I am trying to read a dataframe from a parquet file with Spark in python but my dataframe is byte encoded so when I use spark.read.parquet and then df.show() it looks like the following:
+---+----------+----+
| C1| C2| C3|
+---+----------+----+
| 1|[20 2D 2D]| 0|
| 2|[32 30 31]| 0|
| 3|[43 6F 6D]| 0|
+---+----------+----+
As you can see it the values are converted to hexadecimal values... I've read the entire documentation of spark dataframes but I did not found anything. Is it possible to convert to UTF-8?

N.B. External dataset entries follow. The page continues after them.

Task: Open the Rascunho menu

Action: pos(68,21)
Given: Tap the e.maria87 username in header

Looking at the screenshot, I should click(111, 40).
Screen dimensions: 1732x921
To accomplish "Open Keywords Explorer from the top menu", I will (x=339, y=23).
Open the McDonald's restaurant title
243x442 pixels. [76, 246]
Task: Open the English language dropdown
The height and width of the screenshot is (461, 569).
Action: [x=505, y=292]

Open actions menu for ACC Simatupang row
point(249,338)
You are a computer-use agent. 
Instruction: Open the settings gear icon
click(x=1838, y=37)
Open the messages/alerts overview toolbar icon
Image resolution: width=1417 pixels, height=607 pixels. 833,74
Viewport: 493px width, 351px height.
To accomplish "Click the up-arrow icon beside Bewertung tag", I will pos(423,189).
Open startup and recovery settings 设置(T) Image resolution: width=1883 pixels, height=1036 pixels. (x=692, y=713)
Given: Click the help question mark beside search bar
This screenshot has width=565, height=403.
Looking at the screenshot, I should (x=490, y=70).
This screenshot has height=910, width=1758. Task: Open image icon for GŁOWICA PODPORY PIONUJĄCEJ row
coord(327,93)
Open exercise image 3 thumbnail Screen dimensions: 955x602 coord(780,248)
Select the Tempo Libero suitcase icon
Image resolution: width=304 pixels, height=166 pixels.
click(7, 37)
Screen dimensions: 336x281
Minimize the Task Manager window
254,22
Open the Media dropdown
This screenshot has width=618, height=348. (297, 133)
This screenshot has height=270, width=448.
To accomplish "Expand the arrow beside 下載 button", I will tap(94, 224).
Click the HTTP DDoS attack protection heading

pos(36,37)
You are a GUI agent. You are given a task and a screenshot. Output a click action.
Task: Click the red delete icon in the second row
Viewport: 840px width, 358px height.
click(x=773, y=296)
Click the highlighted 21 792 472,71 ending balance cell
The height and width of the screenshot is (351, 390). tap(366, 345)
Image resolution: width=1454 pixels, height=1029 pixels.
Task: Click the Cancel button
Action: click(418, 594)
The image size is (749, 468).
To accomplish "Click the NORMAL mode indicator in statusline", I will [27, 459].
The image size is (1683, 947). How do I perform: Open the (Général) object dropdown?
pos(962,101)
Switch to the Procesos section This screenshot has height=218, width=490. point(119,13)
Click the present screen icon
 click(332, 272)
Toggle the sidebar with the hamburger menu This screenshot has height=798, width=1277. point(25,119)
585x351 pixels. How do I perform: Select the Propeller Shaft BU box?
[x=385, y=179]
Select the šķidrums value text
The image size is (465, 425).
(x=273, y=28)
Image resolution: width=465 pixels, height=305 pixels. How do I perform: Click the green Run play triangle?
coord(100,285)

The df.printSchema() output:
|-- C1: long (nullable = true)
|-- C2: binary (nullable = true)
|-- C3: long (nullable = true)
The Spark version is 2.4.4
Thank you!
You have a binary
type column, which is like a bytearray
in python. You just need to cast to string:
df = df.withColumn("C2", df["C2"].cast("string"))
df.show()
#+---+---+---+
#| C1| C2| C3|
#+---+---+---+
#| 1| --| 0|
#| 2|201| 0|
#| 3|Com| 0|
#+---+---+---+
Likewise in python:
str(bytearray([0x20, 0x2D, 0x2D]))
#' --'